▶ **WHAT IS NEEDED**: Return, word for word, only the lines of the data below that lie between the line with "Click the record Search box" and the line with "Screen dimensions: 750x510", those two lines included.

▶ **DATA LISTING**:

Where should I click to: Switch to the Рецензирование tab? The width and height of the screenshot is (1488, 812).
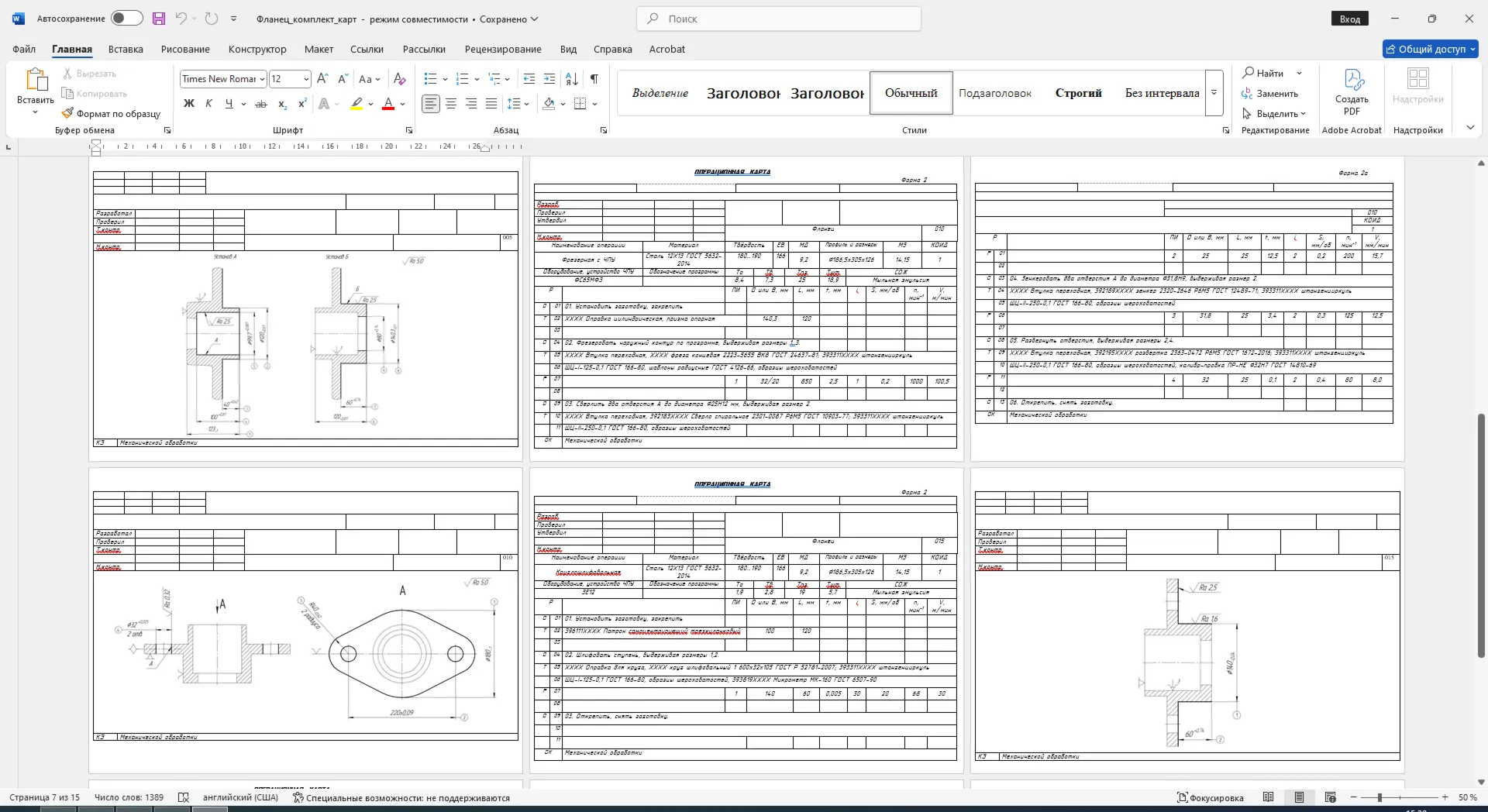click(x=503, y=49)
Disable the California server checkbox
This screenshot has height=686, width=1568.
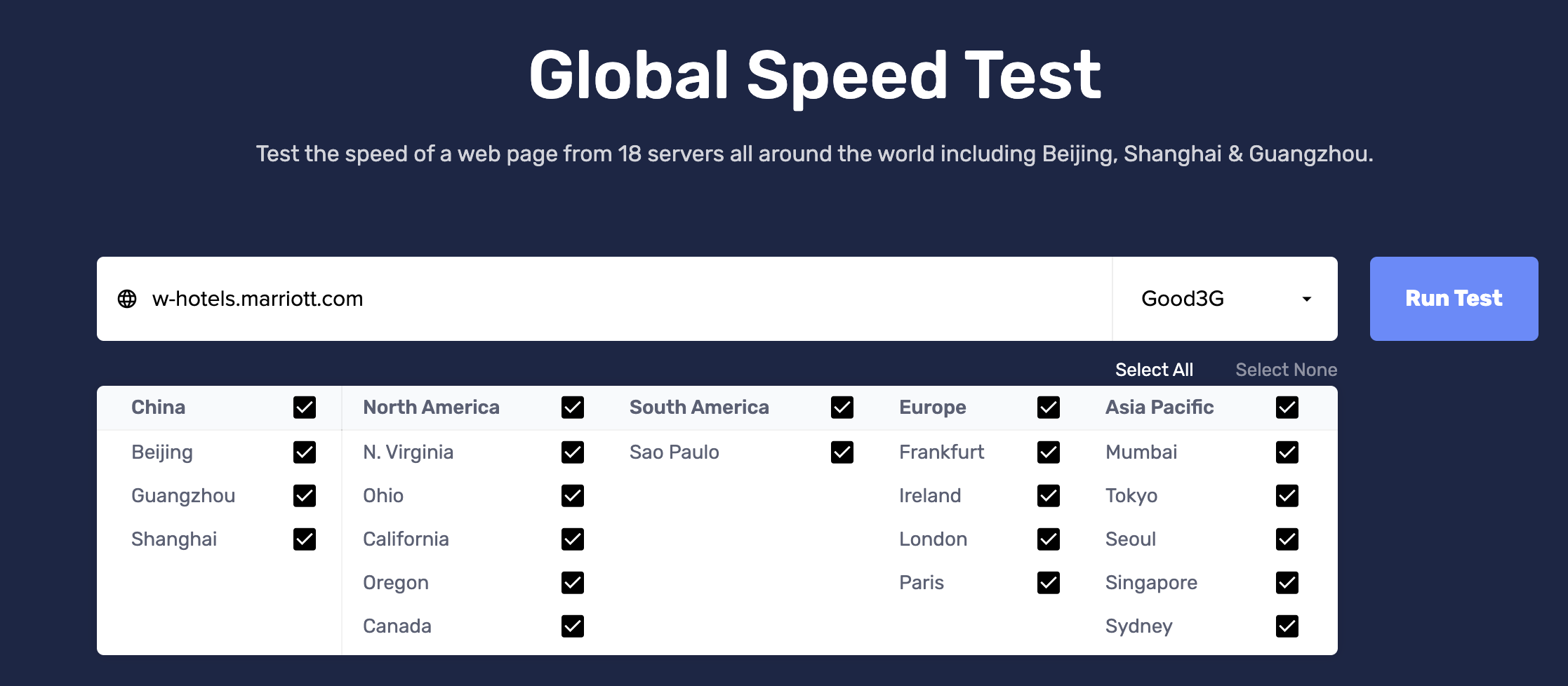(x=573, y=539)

--

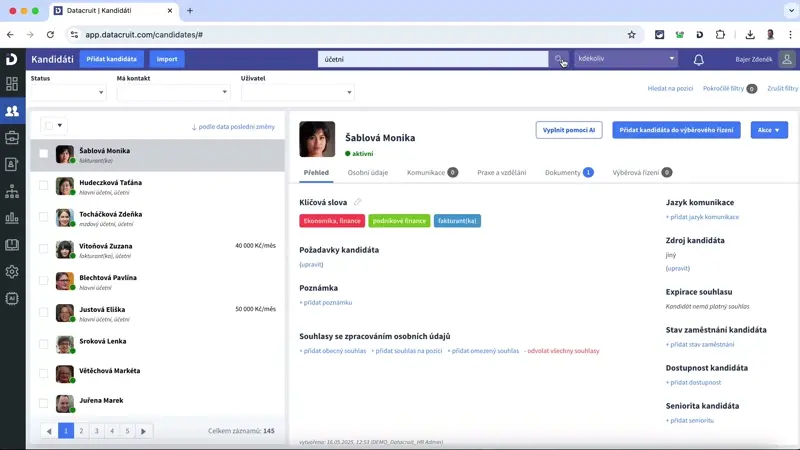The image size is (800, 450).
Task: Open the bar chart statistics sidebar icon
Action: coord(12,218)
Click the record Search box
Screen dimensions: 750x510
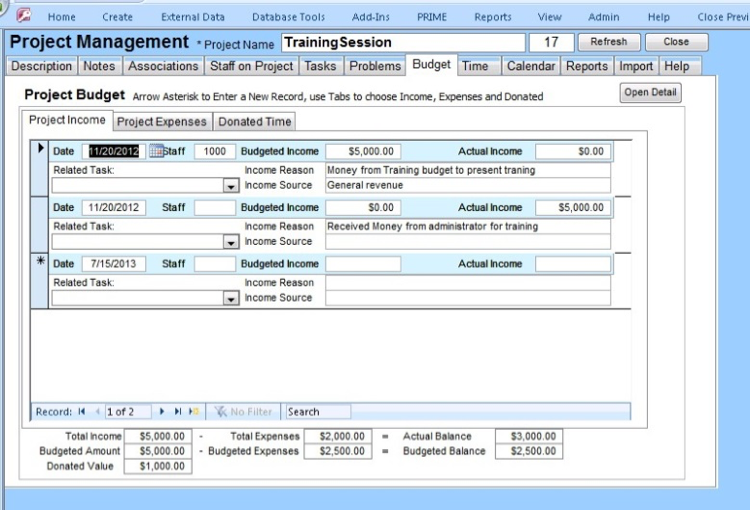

▶ **REPLY TO THE TASK**:
Click the record Search box
Screen dimensions: 750x510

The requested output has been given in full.